La gastronomía en Cataluña es una de las más admiradas y reconocida a nivel mundial. A los datos nos remitimos, y es que, la comunidad catalana ha sido cuna de grandes chefs que mantiene la esencia culinaria. Gracias a ello y a mantener la tradición dentro de los fogones, ha conseguido situarse en el mapa gastronómico internacional.
Platos como Pa amb Tomàquet, la salsa Romesco o los Calçots, entre otros, son algunas de las delicatessen que ha conquistado los paladares de locales y visitantes. Numerosos restaurantes, bares y tabernas ofrecen platos típicos que merecen ser degustado si visitas ciudades o municipios catalanes.
El restaurante El Racó del Pou se encuentra situado en una casa de pueblo del siglo XIX con un pozo a la vista. Estamos en la ruta de paso de motoristas y ciclistas. En un ambiente familiar encontrarás una cocina popular, adaptada a todos. Cocina abierta todo el día.
Un encantador restaurante ubicado en Calders, Calle Raval, 43. Un establecimiento que es mucho más que un simple restaurante: es un punto de interés en la zona, un lugar donde la buena comida se combina con un ambiente acogedor y un servicio excepcional.
Menú del día
En el Racó del Pou, “nos esforzamos por ofrecer a nuestros clientes una experiencia culinaria única”. Se caracterizan por trabajar un menú cuidadosamente elaborado con una deliciosa selección de platos tradicionales y creativos, todos ellos preparados con ingredientes frescos y de la más alta calidad. Desde exquisitas tapas hasta platos principales y postres tentadores, nuestra cocina deleitará incluso a los paladares más exigentes.

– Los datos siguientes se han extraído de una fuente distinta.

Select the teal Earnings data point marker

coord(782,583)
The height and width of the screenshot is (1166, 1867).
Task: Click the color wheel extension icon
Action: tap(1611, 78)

El menú del día, con un precio muy competitivo de 16,50 euros, es uno de los grandes atractivos del Racó del Pou. Entre los primeros platos se pueden encontrar opciones como la ensalada de palitos de cangrejo y atún, la escudella barrejada —una sopa tradicional catalana con carne, legumbres y pasta— o el clásico trinxat de col y patata con panceta, perfecto para los amantes de la cocina de toda la vida.
En los segundos destacan propuestas como la paella de pescado y marisco, que requiere unos 20 minutos de espera y bien los merece, la escalopa de pollo con guarnición o la bacaladilla acompañada de samfaina, el tradicional pisto de verduras catalán.
Para cerrar, el menú ofrece postres caseros como crumble de manzana o tarta de Santiago, además de fruta fresca. El precio incluye pan, bebida y postre o café, convirtiendo este menú en una opción redonda para quienes buscan comer bien en un entorno auténtico y sin artificios.